Cocoricocoboy ou le journal régional ?
Dans ce contexte, inutile de dire que l’arrivée de Canal+
a été une véritable bouffée d’oxygène. Une
chaîne à l’habillage moderne proposait des émissions pour
spectateurs de moins de quarante ans, comme le Top 50, animées
par des présentateurs jeunes, plein de talent et d’humour comme Marc
Toesca et son légendaire " salut les petits clous ",
un sacré courant d’air frais soufflait sur le PAF.
Et
en plus de ce bonheur en clair, il y avait l’incroyable qualité des programmes
cryptés. Alors que les autres chaînes étaient contractuellement
limitées à la diffusion de vieux rogatons (les films devaient
avoir au moins cinq ans avant leur première diffusion), les films sur
Canal n’avaient guère plus d’un an. Et il y avait les films pornographiques,
le foot, bref le rêve de tout téléspectateur prêt
à se transformer en glandeur de canapé.
Les décodeurs pirates fleurissaient, et pendant ce temps,
les travaux continuaient sur Canal+, préparant la révolution de
1987, l’apparition de l’émission emblématique d’un Canal triomphant,
Nulle Part Ailleurs. Un talk-show gentiment culturel mais pas trop, mené
paisiblement par Philippe Gildas et régulièrement dynamité
par l’humour subversif des Nuls, puis des Guignols et d’Antoine de Caunes. Les
autres chaînes ont pris vingt ans de retard d’un coup le soir de la première.
Tractée par la locomotive NPA, la chaîne
peut tout oser, et en profite pour proposer quelques émissions révolutionnaires
(Le Plein de Super) et faire découvrir des séries américaines
appelées à devenir culte comme les Simpson. Rien n’est
trop beau pour Canal+, qui s’assure une position hégémonique sur
le marché du cinéma (le studio Canal+ est un des plus importants
au monde) et du sport.
Mais rien n’est éternel, et l’équilibre entre
humour et talk-show finit par se perdre. Les humoristes maison se lassent de
faire le clown cinq minutes par jour et se lancent dans le cinéma, Gildas
se lasse de faire semblant de rire à des plaisanteries de plus en plus
éculées, la formule s’étiole.
L’heure du renouvellement arrive au plus mauvais moment pour
Canal+. La télévision par satellite et ses chaînes thématiques,
qui s’est développée principalement grâce aux filiales de
Canal, commence à pointer son nez. M6 a réussi à séduire
une partie du public traditionnel de Canal, et les généralistes
commencent à s’adapter.

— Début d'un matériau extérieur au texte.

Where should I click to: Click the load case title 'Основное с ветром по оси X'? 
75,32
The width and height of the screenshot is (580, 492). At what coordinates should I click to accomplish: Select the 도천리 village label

De plus, un rachat controversé par Vivendi
n’arrange pas les choses : le temps n’est plus au joyeux improvisateurs,
mais aux techniques marketing.
Le directeur des programmes au flair historique, Alain de Greef,
se met à accumuler les bourdes dans son souci de relancer Nulle Part
Ailleurs. Il enchaîne une tentative parisianiste avec Ariel Wiezman
et Guillaume Durand et un essai populiste avec Nagui, avant d’achever de se
saborder avec l’impersonnel Thierry Dujonc et une formule qui change chaque
semaine. Le tout dans un climat de règlements de comptes, le dernier
auteur historique des Guignols profitant de sa tribune pour flinguer
tous ceux qui le dérangent. Pendant ce temps, les ados regardent Loft
Story et les fans historiques de Canal se sont réfugiés sur
le satellite, sur Canal Jimmy ou Paris Première. Et les bilans financiers
sont inquiétants. Il devenait urgent pour Canal de changer radicalement
ses programmes en clairs qui constituent sa vitrine, de faire autre chose et
surtout moins cher. Pour le crypté, en effet, rien ne change, du foot,
du ciné et le rituel film du premier samedi du mois.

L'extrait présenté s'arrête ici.